Gubernur Aceh, Muzakir Manaf dalam rapat koordinasi dan evaluasi capaian penanganan pemulihan pascabencana bersama Menteri Dalam Negeri, Muhammad Tito Karnavian, di Gedung Serbaguna Kantor Gubernur Aceh, Selasa (9/6/2026).

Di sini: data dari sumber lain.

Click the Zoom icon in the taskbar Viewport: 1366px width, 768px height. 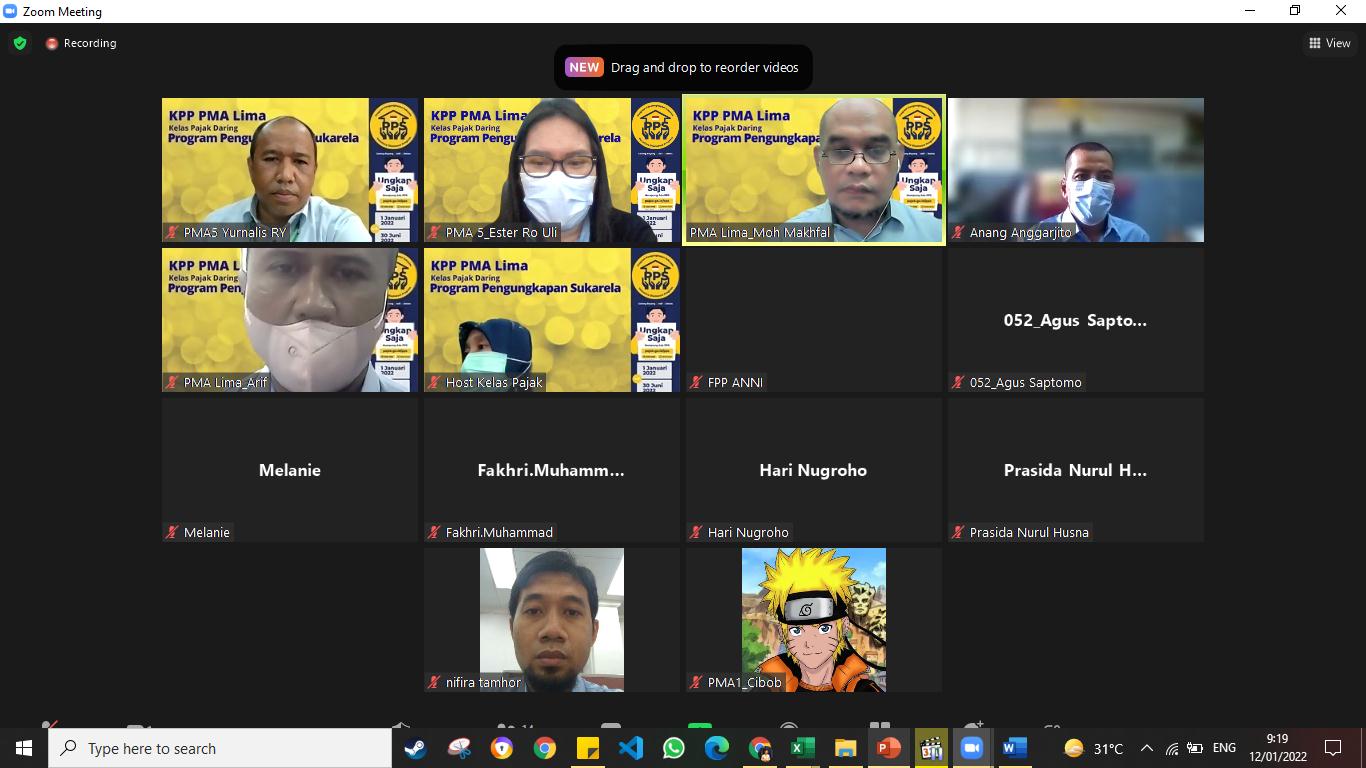[971, 748]
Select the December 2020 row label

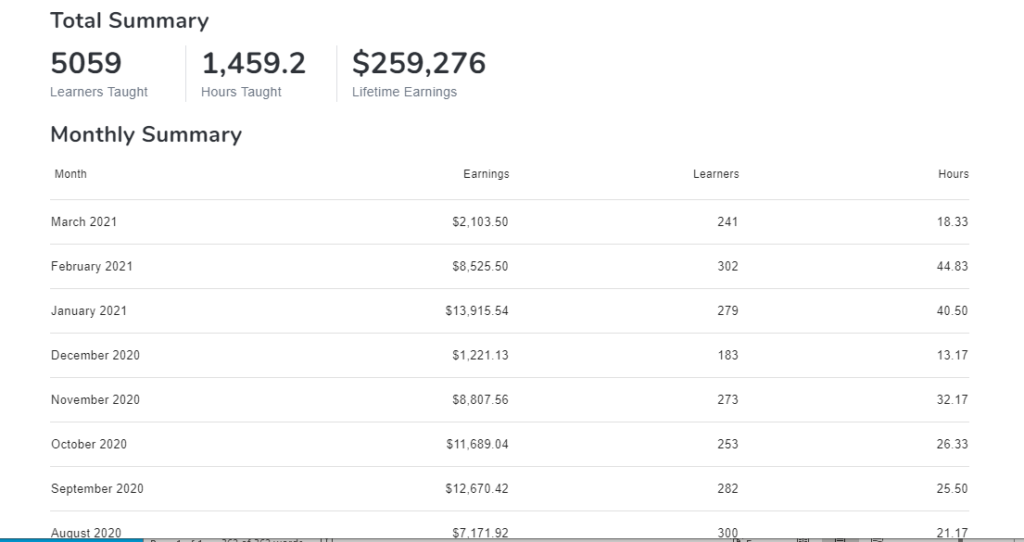point(95,356)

Foto: Humas Aceh
Banda Aceh, Acehinspirasi.com l Gubernur Aceh, Muzakir Manaf, menyoroti masih banyaknya persoalan yang belum tertangani di wilayah pelosok Aceh enam bulan setelah bencana banjir dan longsor melanda sejumlah daerah.
Hal itu disampaikan dalam rapat koordinasi dan evaluasi capaian penanganan pemulihan pascabencana bersama Menteri Dalam Negeri, Muhammad Tito Karnavian, di Gedung Serbaguna Kantor Gubernur Aceh, Selasa (9/6/2026).

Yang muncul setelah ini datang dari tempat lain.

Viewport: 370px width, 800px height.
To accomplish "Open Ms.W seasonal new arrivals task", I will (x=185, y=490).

Dalam kesempatan tersebut, gubernur yang akrab disapa Mualem menegaskan bahwa sektor pertanian dan infrastruktur dasar masih menjadi persoalan paling mendesak yang membutuhkan perhatian serius dari pemerintah pusat dan daerah.
“Yang paling urgen masalah sawah yang belum bisa dipakai, irigasi, dan jembatan jalan. Sungai juga perlu dibenahi agar tak terjadi luapan banjir saat hujan datang,” kata Mualem.

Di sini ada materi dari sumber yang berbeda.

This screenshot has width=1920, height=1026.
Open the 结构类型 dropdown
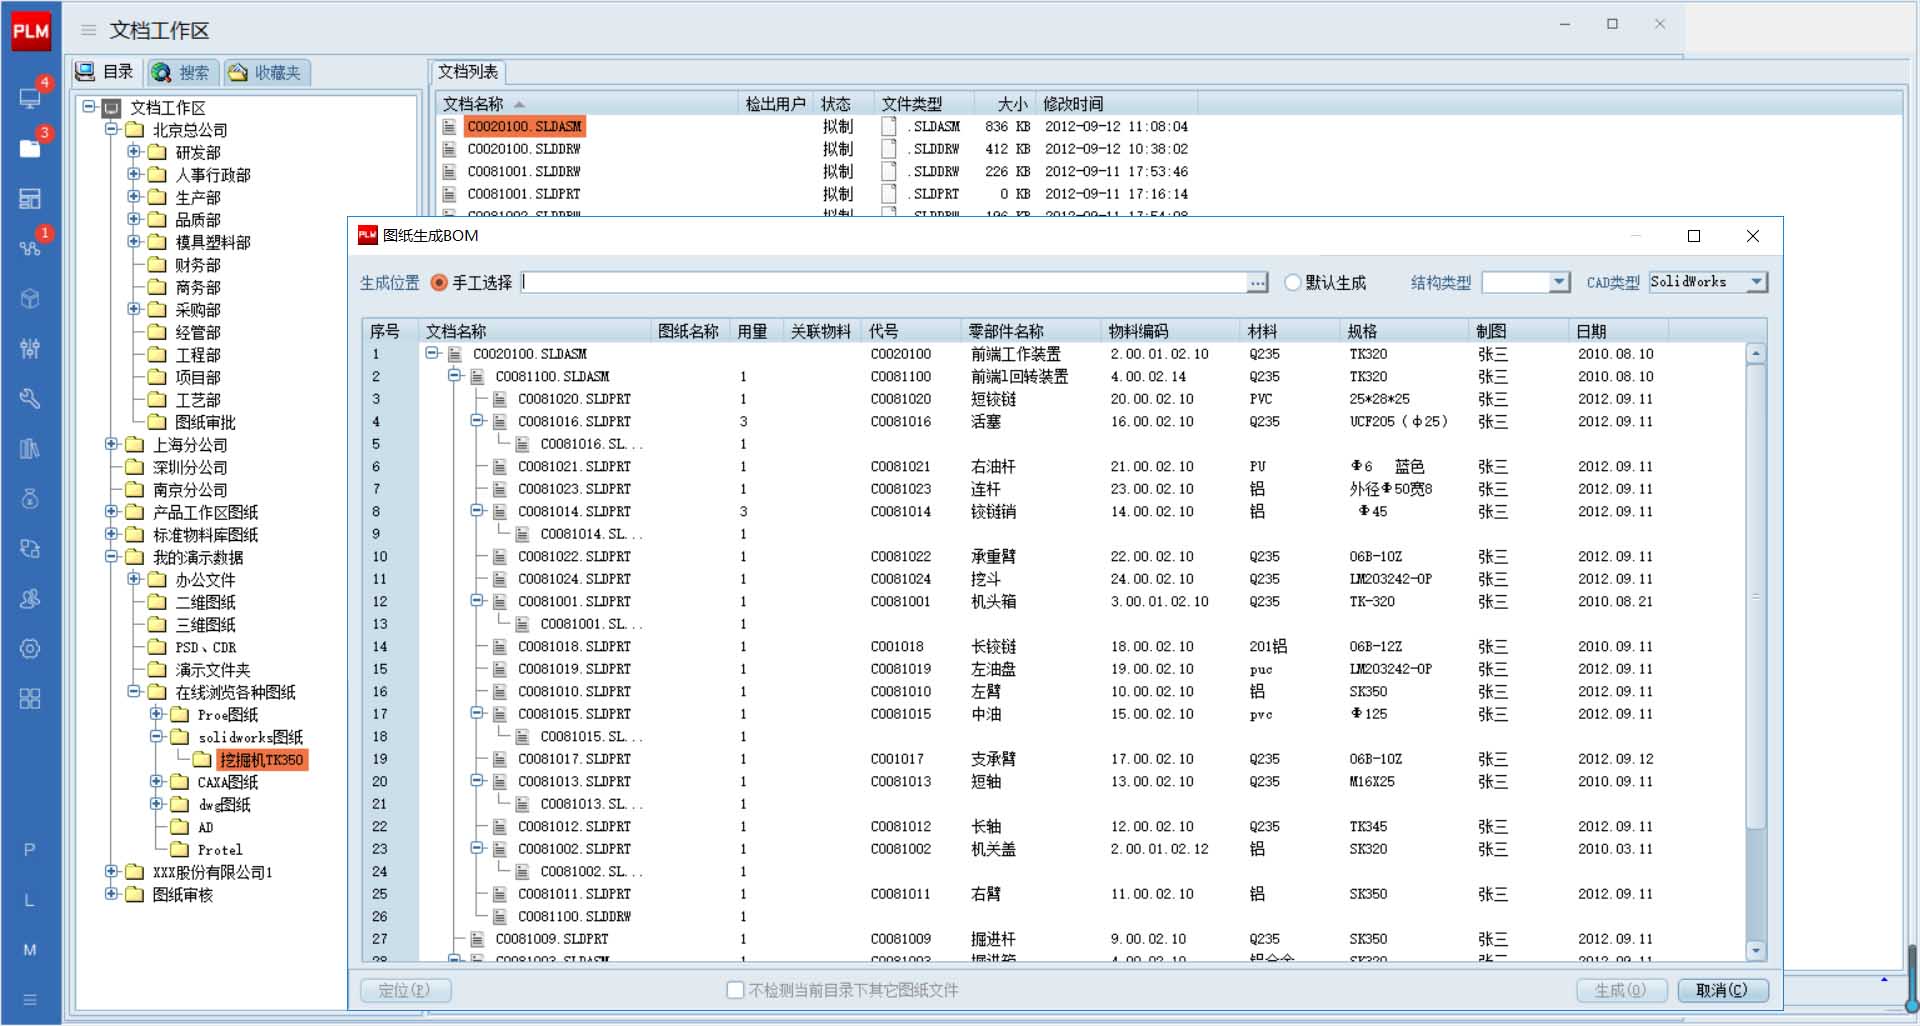click(1558, 283)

Menurutnya, kondisi sungai di sejumlah wilayah Aceh menjadi persoalan krusial karena berpengaruh langsung terhadap risiko banjir dan keberlangsungan kehidupan masyarakat yang bermukim di sekitar daerah aliran sungai.
Mualem menegaskan pentingnya sinergi antara pemerintah pusat dan Pemerintah Aceh untuk mempercepat pemulihan berbagai sektor yang masih terdampak bencana.
“InsyaAllah kita kerja sama antara pusat dan Pemerintah Aceh, ini tugas kita agar penanganan sempurna, guna membangun yang sudah rusak dan hilang,” ujarnya.